Cette élite a déserté le combat pour l’émancipation et la fraternité caribéenne. Elle parade, bruyamment, en récupérant le fruit du travail des militants de terrain, pour occuper des strapontins régionaux où elle n’a ni voix ni poids. Là, elle assiste, muette, au développement de nations caribéennes souveraines, actrices de leur destinée, pendant que la Martinique reste engluée dans les dépendances héritées de la colonisation.

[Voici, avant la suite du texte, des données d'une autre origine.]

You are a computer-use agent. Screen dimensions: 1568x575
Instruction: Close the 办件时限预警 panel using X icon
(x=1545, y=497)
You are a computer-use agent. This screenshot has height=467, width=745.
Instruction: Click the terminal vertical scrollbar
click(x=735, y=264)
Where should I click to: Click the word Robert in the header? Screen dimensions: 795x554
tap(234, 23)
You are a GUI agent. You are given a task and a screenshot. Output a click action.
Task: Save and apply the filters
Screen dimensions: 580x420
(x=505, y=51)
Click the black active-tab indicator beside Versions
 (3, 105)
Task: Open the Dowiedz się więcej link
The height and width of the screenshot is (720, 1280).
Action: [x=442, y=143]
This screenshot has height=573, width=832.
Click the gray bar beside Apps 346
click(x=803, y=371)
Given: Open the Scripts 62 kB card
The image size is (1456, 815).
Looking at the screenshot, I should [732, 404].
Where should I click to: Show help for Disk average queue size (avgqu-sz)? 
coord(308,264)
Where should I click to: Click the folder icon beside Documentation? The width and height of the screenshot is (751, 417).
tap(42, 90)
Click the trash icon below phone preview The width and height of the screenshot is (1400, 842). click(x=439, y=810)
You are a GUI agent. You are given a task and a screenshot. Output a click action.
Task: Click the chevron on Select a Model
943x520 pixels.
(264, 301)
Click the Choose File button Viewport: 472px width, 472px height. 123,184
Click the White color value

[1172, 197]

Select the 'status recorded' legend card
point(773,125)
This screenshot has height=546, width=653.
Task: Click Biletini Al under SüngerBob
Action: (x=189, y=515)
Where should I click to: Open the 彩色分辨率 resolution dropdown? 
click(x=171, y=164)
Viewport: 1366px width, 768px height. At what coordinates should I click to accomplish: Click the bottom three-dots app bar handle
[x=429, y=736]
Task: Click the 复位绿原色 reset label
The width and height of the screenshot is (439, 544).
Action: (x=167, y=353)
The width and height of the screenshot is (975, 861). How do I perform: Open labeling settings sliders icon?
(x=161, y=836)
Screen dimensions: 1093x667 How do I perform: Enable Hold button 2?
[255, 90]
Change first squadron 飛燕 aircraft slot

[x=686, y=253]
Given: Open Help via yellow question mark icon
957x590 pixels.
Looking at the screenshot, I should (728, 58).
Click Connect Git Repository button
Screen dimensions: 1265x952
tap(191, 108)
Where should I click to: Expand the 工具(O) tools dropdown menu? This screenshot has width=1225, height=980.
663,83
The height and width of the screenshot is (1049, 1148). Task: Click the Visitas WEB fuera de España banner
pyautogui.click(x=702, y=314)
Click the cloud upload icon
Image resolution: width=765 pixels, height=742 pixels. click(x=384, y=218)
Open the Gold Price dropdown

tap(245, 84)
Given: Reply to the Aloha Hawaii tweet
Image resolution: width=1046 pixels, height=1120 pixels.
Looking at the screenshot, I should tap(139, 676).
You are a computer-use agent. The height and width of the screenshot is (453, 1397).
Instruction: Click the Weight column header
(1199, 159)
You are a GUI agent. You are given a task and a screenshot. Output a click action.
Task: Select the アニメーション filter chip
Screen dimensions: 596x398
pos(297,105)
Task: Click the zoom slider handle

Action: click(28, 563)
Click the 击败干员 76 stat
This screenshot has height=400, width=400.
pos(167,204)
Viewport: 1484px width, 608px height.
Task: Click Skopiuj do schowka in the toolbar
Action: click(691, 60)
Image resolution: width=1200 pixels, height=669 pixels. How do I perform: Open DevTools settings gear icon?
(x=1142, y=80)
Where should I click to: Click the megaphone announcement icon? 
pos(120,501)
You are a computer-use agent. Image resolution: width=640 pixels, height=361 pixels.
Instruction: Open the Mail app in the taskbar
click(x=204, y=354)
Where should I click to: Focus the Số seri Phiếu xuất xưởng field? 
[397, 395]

Le drapeau, la musique, la langue créole – jadis symboles de lutte et de dignité – sont désormais vidés de leur sens, réduits à de simples oriflammes folkloriques. Des marqueurs d’appartenance utilisés non pour affirmer une souveraineté culturelle, mais pour masquer une allégeance résignée à la domination que ces mêmes symboles contestaient hier.

De la lucidité à l’action : pour un nouveau cap politique

Ce texte, intitulé « Bienvenu chez toi », est à la fois un cri d’alerte et un appel à la lucidité collective. Il nous faut reconnaître que la Martinique ne sortira pas de cette impasse en continuant d’appliquer des recettes usées, dictées par une administration éloignée des réalités locales, et en ignorant les potentiels immenses de sa jeunesse. Nous devons impérativement décoloniser notre regard, cesser de tendre la main pour des miettes, et rompre avec cette culture de dépendance.

Il est temps de reconstruire un lien de confiance avec une classe politique réellement engagée, de porter une politique publique de réarmement social et économique, jusqu’à rendre insupportable l’absurdité du système actuel et ouvrir la voie vers la pleine souveraineté. S’il est légitime de devoir parer à l’urgence du quotidien parfois difficile, cela ne saurait nous absoudre de garder le cap vers l’objectif fondamental : la libération politique, sociale et culturelle de notre peuple.

Cela suppose d’abord un aveu clair de l’échec des politiques d’intégration menées jusqu’ici. Il faut replacer l’éducation au cœur du projet collectif, refonder en profondeur l’appareil de formation professionnelle, articuler avec lucidité les besoins du territoire aux ressources humaines locales, et surtout rompre avec les logiques de clientélisme, d’entre-soi et de déresponsabilisation qui gangrènent les institutions et bloquent toute dynamique de transformation.

La jeunesse martiniquaise n’a pas besoin de pitié, encore moins de condescendance. Elle réclame du respect, de la considération, et surtout des opportunités concrètes, construites ici, par nous et pour nous. Tout le reste n’est que poudre aux yeux.

Alors oui, « Bienvenu chez toi »

Bienvenu dans cette maison que tes prédécesseurs, depuis des décennies, et toi-même aujourd’hui, avez méthodiquement défigurée, dont vous avez trahi les fondations et que vous avez transformée en ruine. Car c’est bien vous – toi et tes comparses – par vos renoncements, vos calculs, vos refus obstinés de voir et d’agir, qui avez bâti ce champ de désolation.

Et tu ne l’as pas fait seul : une part non négligeable de mes anciens compagnons politiques t’a soutenu, accompagné, légitimé – par opportunisme, par inertie ou par lâcheté. Ce décor n’est pas le fruit du hasard : il est ton œuvre, et celle de tous ceux qui ont préféré le confort du silence à l’exigence du courage.